Presentation Authors: Vinay Duddalwar*, Los Angeles, CA, Seth Lerner, Houston, TX, Erich Huang, Bethesda, MD, Bino Varghese, Kevin King, Steven Cen, Darryl Hwang, Los Angeles, CA, Ersan Altun, Chapel Hill, NC, Tharakeswara Bathala, Houston, TX, Steven Kennish, Sheffield, United Kingdom, Juan Ibarra Rovira, Houston, TX, Fabiano Lucchesi, Barretos, Brazil, Valdair Francisco Muglia, Sao Paulo, Brazil, Stephen Thomas, Chicago, IL, Raghu Vikram, Houston, TX, Hebert Alberto Vargas, New York,, NY, Brenda Fevrier-Sullivan, Justin Kirby, Carl Jaffe, John Freymann, Bethesda, MD
Introduction: Medical imaging is routinely used for the diagnosis and treatment of cancer. Genomic testing has led to hallmark mutations being identified to characterize certain cancers including muscle-invasive bladder cancer (MIBC). However, owing to the rapidly evolving mutational landscape, it is currently impossible to obtain a reliable assessment of tumor heterogeneity. Imaging is a clinically accepted technique in both clinical trials and routine practice and, easily incorporated in longitudinal studies. Establishing reliable associations between imaging-based metrics (radiomics) and frequently mutated cancer genes can be of great value in cancer management, particularly for MIBC.

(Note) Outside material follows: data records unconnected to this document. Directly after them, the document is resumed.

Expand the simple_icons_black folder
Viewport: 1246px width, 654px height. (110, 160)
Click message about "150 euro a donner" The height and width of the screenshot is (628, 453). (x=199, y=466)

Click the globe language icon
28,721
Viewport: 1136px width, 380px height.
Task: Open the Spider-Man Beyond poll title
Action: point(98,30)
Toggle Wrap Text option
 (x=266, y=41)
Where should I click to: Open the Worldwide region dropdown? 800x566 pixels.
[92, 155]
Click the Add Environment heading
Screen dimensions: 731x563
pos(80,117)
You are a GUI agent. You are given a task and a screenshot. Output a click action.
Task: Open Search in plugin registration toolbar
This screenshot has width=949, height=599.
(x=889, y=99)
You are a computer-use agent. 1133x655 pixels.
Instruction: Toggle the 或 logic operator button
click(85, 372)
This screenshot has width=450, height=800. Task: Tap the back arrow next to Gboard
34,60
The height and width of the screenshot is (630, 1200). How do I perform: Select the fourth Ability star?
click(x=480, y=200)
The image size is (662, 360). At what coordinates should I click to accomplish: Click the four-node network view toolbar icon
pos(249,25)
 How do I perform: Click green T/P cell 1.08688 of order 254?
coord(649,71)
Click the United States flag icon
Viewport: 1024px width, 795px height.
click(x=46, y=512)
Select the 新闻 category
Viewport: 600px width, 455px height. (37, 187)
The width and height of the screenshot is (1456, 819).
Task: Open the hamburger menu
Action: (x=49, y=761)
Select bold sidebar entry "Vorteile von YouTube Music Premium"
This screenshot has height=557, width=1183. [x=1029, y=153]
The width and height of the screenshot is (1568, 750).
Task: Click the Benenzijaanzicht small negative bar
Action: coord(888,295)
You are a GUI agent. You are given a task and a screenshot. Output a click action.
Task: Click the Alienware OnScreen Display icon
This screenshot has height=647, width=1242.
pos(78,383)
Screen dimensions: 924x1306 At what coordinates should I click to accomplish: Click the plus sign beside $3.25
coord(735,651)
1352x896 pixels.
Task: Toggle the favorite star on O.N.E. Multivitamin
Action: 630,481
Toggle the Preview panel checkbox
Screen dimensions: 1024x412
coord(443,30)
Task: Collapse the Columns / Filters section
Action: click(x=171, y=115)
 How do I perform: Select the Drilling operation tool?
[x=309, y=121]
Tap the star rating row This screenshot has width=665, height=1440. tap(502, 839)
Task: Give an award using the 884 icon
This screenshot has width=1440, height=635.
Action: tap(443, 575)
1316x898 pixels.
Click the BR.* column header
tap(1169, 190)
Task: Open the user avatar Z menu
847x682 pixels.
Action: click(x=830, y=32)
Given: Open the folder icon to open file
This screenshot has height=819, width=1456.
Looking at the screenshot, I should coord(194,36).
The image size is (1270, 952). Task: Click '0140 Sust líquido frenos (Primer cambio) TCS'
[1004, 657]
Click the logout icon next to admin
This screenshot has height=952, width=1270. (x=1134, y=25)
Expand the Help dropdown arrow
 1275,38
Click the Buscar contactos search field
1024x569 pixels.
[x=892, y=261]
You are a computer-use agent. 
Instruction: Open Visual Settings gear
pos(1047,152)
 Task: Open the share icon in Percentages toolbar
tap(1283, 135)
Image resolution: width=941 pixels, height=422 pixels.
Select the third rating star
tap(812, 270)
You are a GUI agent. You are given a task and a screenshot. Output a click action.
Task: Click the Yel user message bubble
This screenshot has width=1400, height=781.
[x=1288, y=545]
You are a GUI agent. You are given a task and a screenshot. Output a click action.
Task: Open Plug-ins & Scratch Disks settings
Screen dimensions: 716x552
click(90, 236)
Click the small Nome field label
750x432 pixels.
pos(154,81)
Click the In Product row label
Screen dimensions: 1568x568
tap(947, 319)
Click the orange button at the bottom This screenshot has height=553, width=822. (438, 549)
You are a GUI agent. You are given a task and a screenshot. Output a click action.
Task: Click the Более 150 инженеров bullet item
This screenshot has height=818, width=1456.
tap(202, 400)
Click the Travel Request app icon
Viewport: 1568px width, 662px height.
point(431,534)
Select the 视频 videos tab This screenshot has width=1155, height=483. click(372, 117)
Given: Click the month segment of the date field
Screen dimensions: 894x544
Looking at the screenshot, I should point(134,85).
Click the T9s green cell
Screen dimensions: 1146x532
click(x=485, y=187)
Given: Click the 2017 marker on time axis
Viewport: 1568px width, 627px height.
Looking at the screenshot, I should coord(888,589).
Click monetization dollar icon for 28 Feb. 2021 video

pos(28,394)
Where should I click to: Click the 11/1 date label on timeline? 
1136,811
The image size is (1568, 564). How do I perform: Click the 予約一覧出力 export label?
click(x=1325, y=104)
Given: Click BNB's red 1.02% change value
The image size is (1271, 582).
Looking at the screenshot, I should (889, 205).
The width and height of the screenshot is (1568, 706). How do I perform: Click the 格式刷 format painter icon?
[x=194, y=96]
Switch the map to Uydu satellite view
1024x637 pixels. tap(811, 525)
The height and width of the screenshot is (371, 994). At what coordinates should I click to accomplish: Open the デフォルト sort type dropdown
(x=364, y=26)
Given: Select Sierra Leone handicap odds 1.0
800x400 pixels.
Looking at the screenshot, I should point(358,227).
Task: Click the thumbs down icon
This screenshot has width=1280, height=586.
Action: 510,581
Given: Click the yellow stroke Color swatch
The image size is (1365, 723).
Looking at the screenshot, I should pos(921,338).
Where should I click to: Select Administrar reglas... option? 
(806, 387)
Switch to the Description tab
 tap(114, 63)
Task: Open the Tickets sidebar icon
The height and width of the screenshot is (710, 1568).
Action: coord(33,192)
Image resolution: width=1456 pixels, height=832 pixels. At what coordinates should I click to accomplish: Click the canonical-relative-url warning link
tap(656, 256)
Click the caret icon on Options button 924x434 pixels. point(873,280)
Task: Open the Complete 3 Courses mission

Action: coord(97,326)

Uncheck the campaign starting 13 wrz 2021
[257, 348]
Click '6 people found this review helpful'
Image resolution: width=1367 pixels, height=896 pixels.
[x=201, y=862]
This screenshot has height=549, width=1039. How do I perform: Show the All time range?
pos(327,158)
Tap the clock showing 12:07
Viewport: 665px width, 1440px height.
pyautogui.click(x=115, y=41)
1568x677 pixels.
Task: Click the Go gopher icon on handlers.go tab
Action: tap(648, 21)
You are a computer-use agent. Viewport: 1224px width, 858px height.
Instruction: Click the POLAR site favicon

Methods: We integrated genomics data from The Cancer Genome Atlas (TCGA) with CT data from The Cancer Imaging Archive (TCIA) in 89 biopsy-proven MIBC cancer patients to find associations between hallmark MIBC mutations and radiomic metrics. Using an in-house developed Matlab code, a CT-based radiomics panel comprising of texture metrics extracted using six different methods: histogram analysis, 2D- Gray-level co-occurrence matrix (GLCM), Gray-level difference matrix (GLDM) and Gray-level run-length matrix (GLRLM) and 2D- Fast Fourier Transform (FFT) analyses was applied to the segmented images. The extracted 488 texture features were associated with the genetic profiles of 16 mutations of MIBC namely ARID1A, ASXL2, ATM, CASP8, CDKN1A, CREBBP, ELF3, ERBB2, FGFR3, KDM6A, KMT2D, PIK3CA, RB1, RHOB, TP53 and EP300 which were found in atleast 10% of cases in this cohort. 488 x 16 pairs of t-tests or Wilcoxon rank sum tests were used to create a panel of associations and studied using a heatmap of univariate p-values.
Results: Amongst the 16 mutations, radiomic metrics showed strong associations with ARIDIA, FGFR3 and EP300 mutations, evident from the increased percent of radiomic metrics with a p-value < 0.05 i.e., 16.6%, 14.6% and 16.6% respectively. Of all the radiomics metrics, GLDM2D showed most associations particularly with ARIDIA, FGFR3 and EP300 mutations.
Conclusions: Our discovery analysis study reveals promising findings with significant associations between non-invasive quantitative imaging metrics and genetic mutations. This highlights the need for further studies investigating this association.